La crise entre Bamako et Alger a constitué l’un des épisodes les plus sensibles de cette période. Les relations entre les deux pays se sont fortement dégradées à la suite de désaccords portant notamment sur les questions sécuritaires et la gestion du dossier du Nord-Mali. Cette détérioration avait pris une dimension régionale, notamment en raison de la solidarité affichée par le Burkina Faso et le Niger envers le Mali au sein de l’Alliance des États du Sahel (A.e.s).
Mais après plusieurs mois de crispation, les signes de détente se sont multipliés. Une analyse publiée en juillet 2026 par l’International Crisis Group estimait que Bamako et Alger avaient désormais intérêt à consolider cette détente et à renouer avec une coopération plus constructive, notamment face à la dégradation de la situation sécuritaire au Sahel. Après Alger, Nouakchott apparaît comme l’un des dossiers les plus sensibles. Les relations entre le Mali et la Mauritanie ont été régulièrement mises à rude épreuve par des incidents frontaliers, des accusations réciproques et les conséquences de l’insécurité dans les zones frontalières.
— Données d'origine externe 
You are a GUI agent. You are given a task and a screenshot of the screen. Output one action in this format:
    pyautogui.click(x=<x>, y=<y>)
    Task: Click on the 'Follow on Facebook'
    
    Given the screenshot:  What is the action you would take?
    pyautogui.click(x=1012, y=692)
Cependant, les dernières initiatives diplomatiques laissent entrevoir une volonté de renouer le dialogue. Le 15 juin 2026, le ministre mauritanien de la Défense, Hanana Ould Sidi, a été reçu à Bamako par le président de la Transition, le Général d’armée, Assimi Goïta. Cette visite s’inscrivait dans une démarche plus large visant à renouer le dialogue entre la Mauritanie et les pays de l’A.e.s. Cette évolution pourrait être déterminante. La frontière entre les deux pays est stratégique, tant pour la sécurité que pour les échanges commerciaux. La Mauritanie constitue une ouverture importante vers l’Atlantique et les marchés internationaux. C’est pour cette raison d’ailleurs que le Mali avait fait un essai de transport de son coton à travers Nouakchott.
La Côte d’Ivoire demeure un autre voisin avec lequel les relations ont été particulièrement sensibles depuis le changement d’orientation diplomatique du Mali et le retrait des pays de l’A.e.s de la Cédéao et l’arrestation de soldats ivoiriens à Bamako. D’autres divergences entre les deux pays portent notamment sur les questions politiques, sécuritaires et régionales.
Pour certains observateurs cependant, le réalisme pourrait progressivement prendre le dessus sur les bras-de-fer diplomatiques. Les intérêts économiques et sécuritaires des deux pays sont profondément liés naturellement. La stabilité de la frontière et la fluidité des échanges sont indispensables aux populations et aux opérateurs économiques.
Le Sénégal, de son côté, semble privilégier une approche davantage axée sur le dialogue et la stabilité régionale. Dakar considère d’ailleurs la stabilité du Mali comme un enjeu important pour son propre environnement sécuritaire et géopolitique.